934 milhões de reais captados via Lei Rouanet por 2 400 projetos estão com a prestação de contas irregular
Ao longo da investigação das pendências no Ministério da Cultura, VEJA constatou denúncias que misturam interesses públicos e privados no uso da verba da cultura. A Fundação José Sarney, criada pelo ex-presidente para manter um museu com o acervo reunido em seu governo, jamais prestou contas de dois projetos, que somam 1,6 milhão de reais e estão soterrados em uma avalanche de suspeitas que abrangem desvios, superfaturamentos e emissão de notas frias. A fundação fechou as portas em 2015, mas o processo tramita até hoje no Tribunal de Contas da União. Fundadora do Fórum Faz Cultura, que recebe denúncias de irregularidades em projetos culturais, Flavia Faria Lima levanta outro problema: os encarregados de elaborar pareceres sobre os projetos são pessoas de fora, contratadas, e não servidores. “O sistema gera suspeitas de manipulação. O ideal seria ter na função servidores de carreira bem treinados”, diz.

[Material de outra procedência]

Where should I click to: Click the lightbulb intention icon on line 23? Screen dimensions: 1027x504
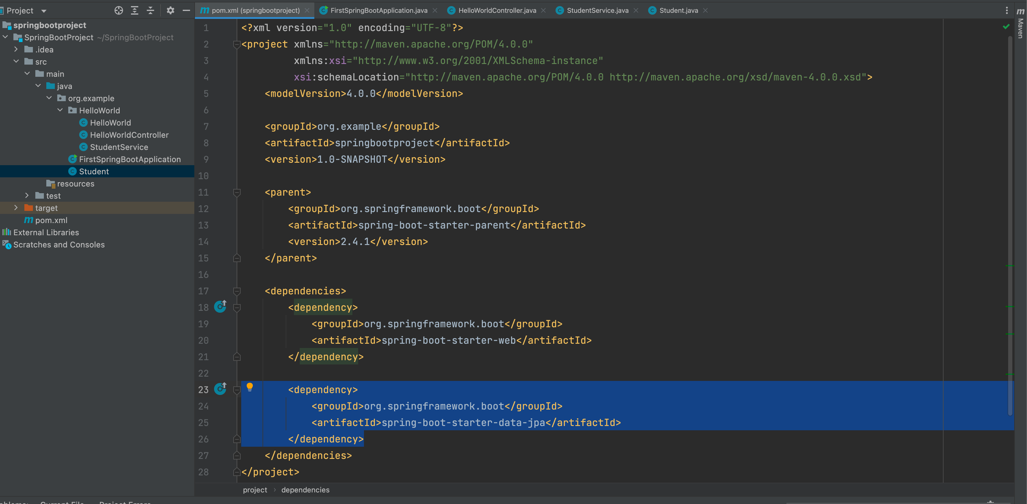click(250, 387)
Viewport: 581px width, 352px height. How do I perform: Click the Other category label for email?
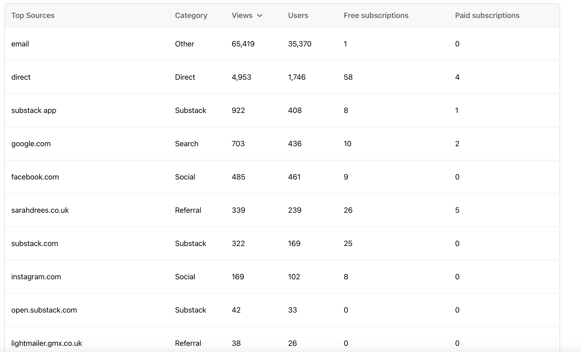click(x=184, y=44)
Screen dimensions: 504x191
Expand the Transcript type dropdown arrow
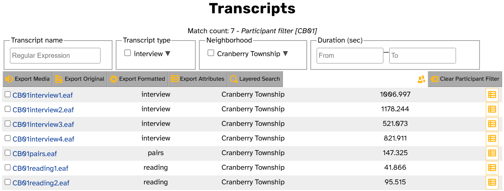tap(168, 53)
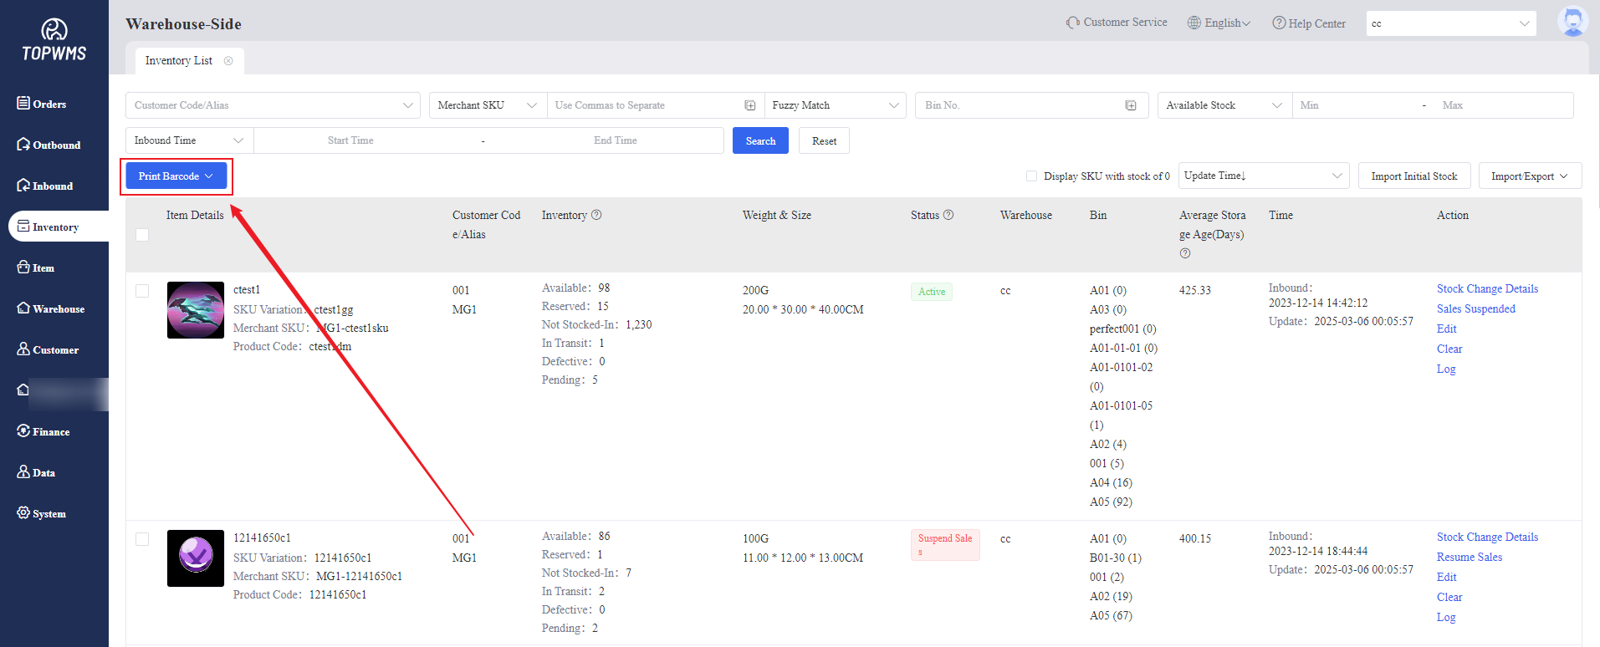Open Stock Change Details for ctest1
1600x647 pixels.
1487,288
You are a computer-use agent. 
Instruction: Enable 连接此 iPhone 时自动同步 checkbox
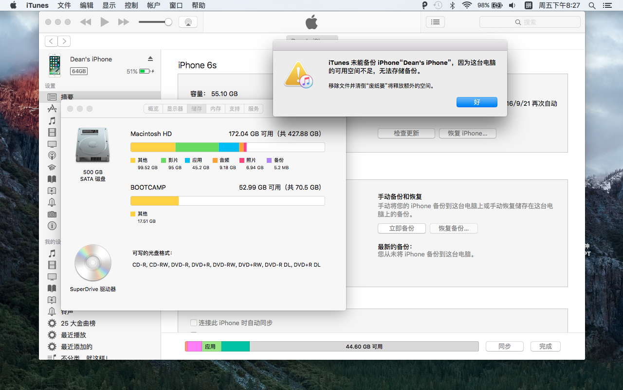[x=194, y=323]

O entrelaçamento do dinheiro público com os interesses de marketing do setor privado promovido pela Lei Rouanet, aliás, está no centro de uma polêmica que se arrasta há décadas e ganha força quando ocorrem desastres como a extensão dos benefícios à empresa Brasil Connects Cultura, a maior devedora do MinC. É dela o projeto mais caro sem prestação de contas até hoje — uma exposição itinerante sobre os 500 anos do Brasil, que captou 23,2 milhões de reais entre 1999 e 2002. O presidente da Brasil Connects era Edemar Cid Ferreira, dono do Banco Santos, condenado a 21 anos de cadeia por formação de quadrilha, lavagem de dinheiro e gestão fraudulenta (a sentença acabou anulada). Ferreira faliu, a Brasil Connects fechou e a chance de devolução dos recursos captados é praticamente nula.

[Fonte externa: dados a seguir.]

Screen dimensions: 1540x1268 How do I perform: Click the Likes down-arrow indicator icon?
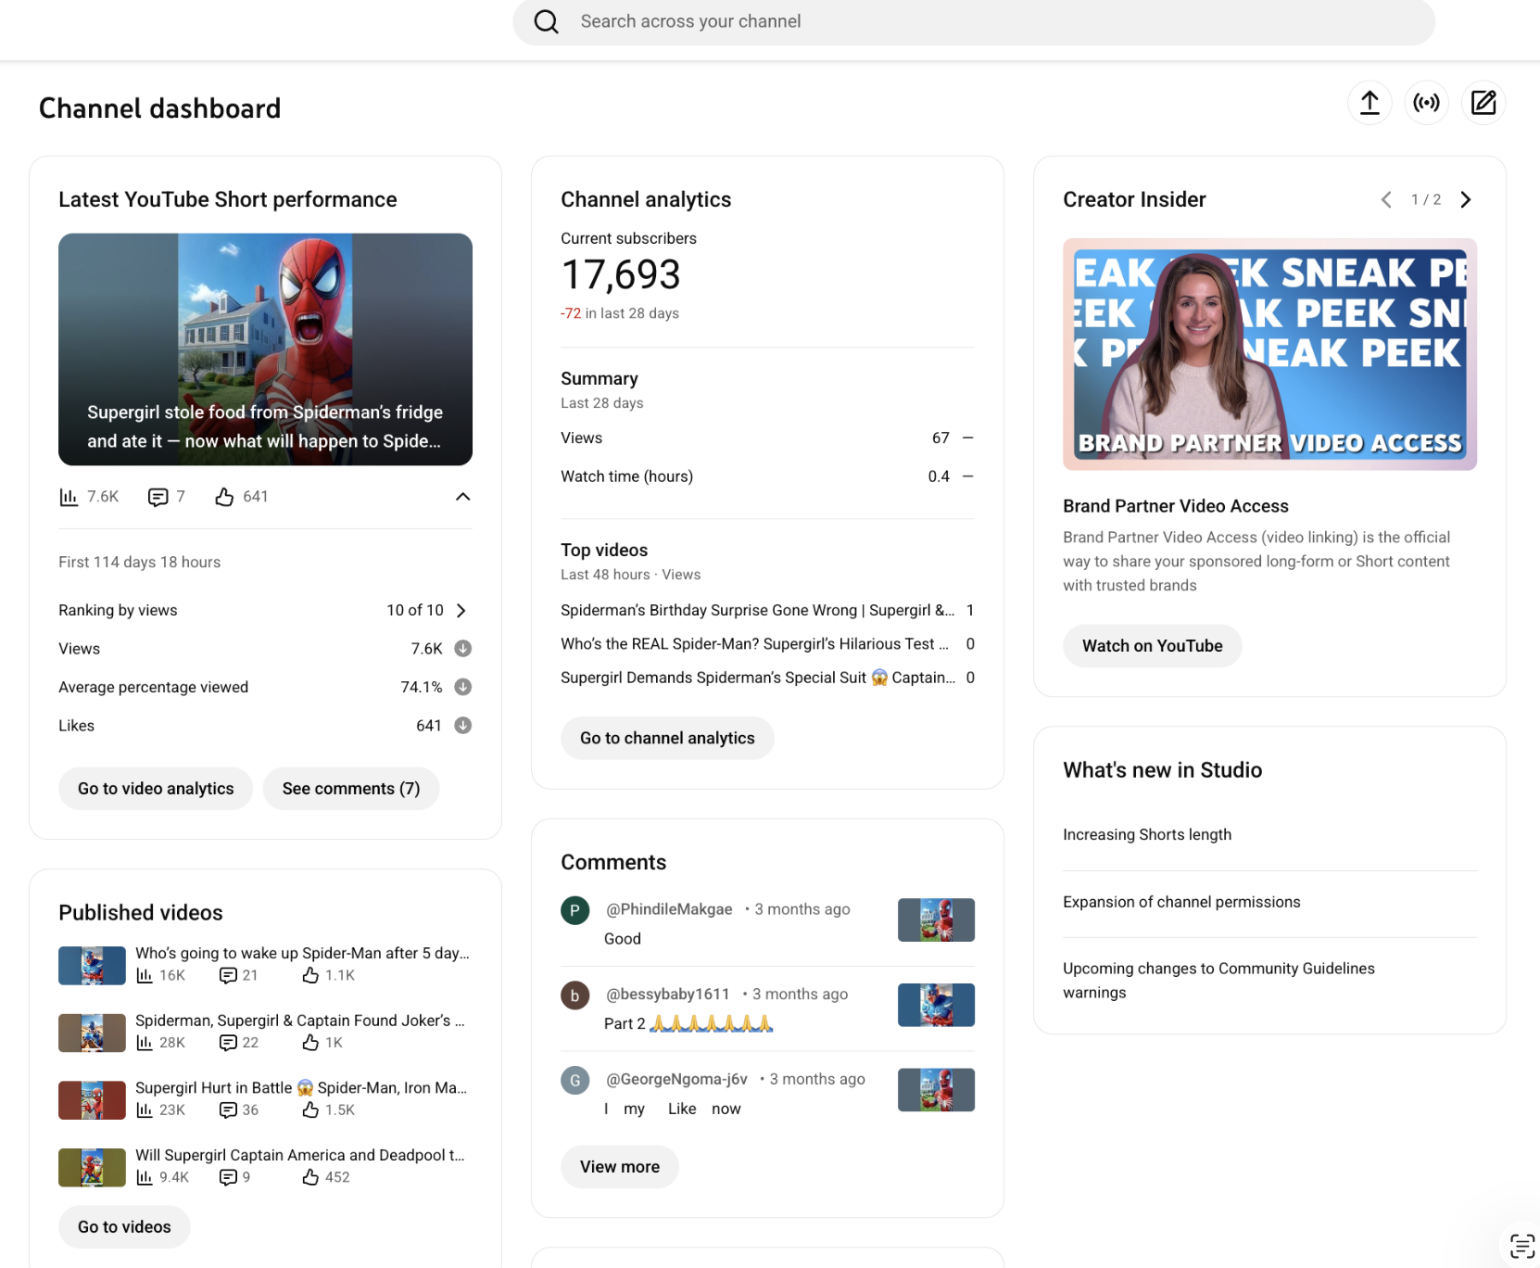tap(463, 726)
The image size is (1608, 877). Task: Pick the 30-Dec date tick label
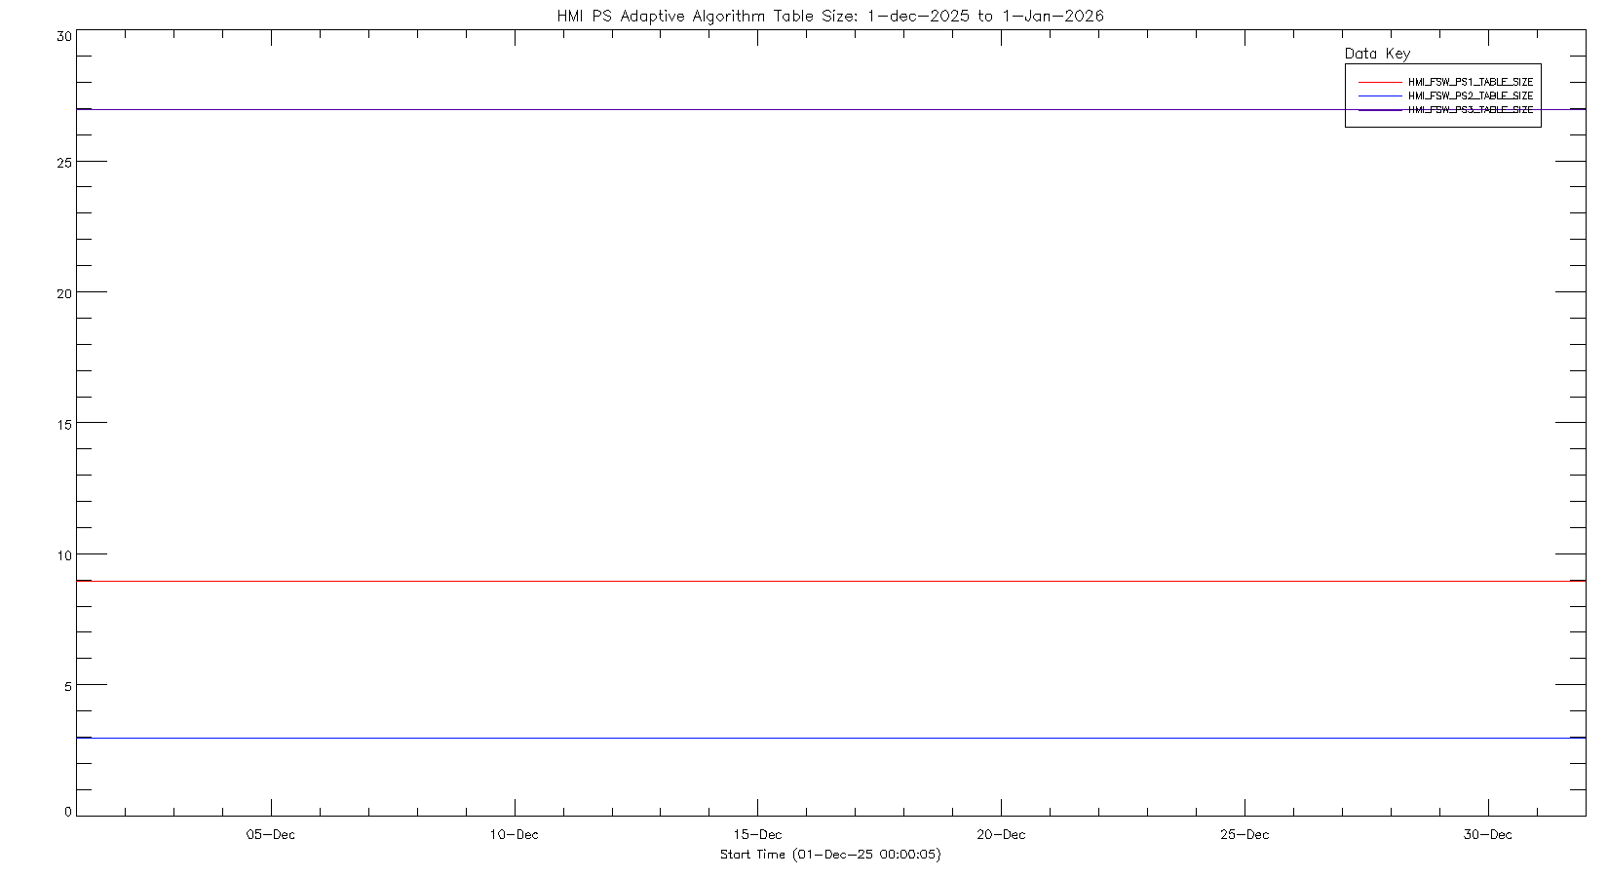coord(1488,835)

A Lei Rouanet foi promulgada em dezembro de 1991 e leva o nome de seu criador, Sergio Paulo Rouanet, secretário de Cultura de Fernando Collor de Mello. Cerca de 90% dos recursos são bancados via mecenato, ou seja, pela iniciativa privada, que em troca abate os valores de impostos devidos (os outros 10% vêm do próprio governo). O modelo é inspirado no que é praticado nos Estados Unidos, que também alivia nos impostos, mas com controles muito mais rígidos. A falta de critérios bem definidos na versão brasileira permite que 3% dos financiadores movimentem metade dos recursos e que 80% irriguem atividades culturais no Sudeste. Para piorar, como mostra o levantamento de VEJA, boa parte do dinheiro captado é pega na malha fina da análise das prestações de contas e lá permanece, anos a fio, sem solução nem retorno. Sim, a Lei Rouanet tem uma boa intenção, mas seu gerenciamento é calamitoso.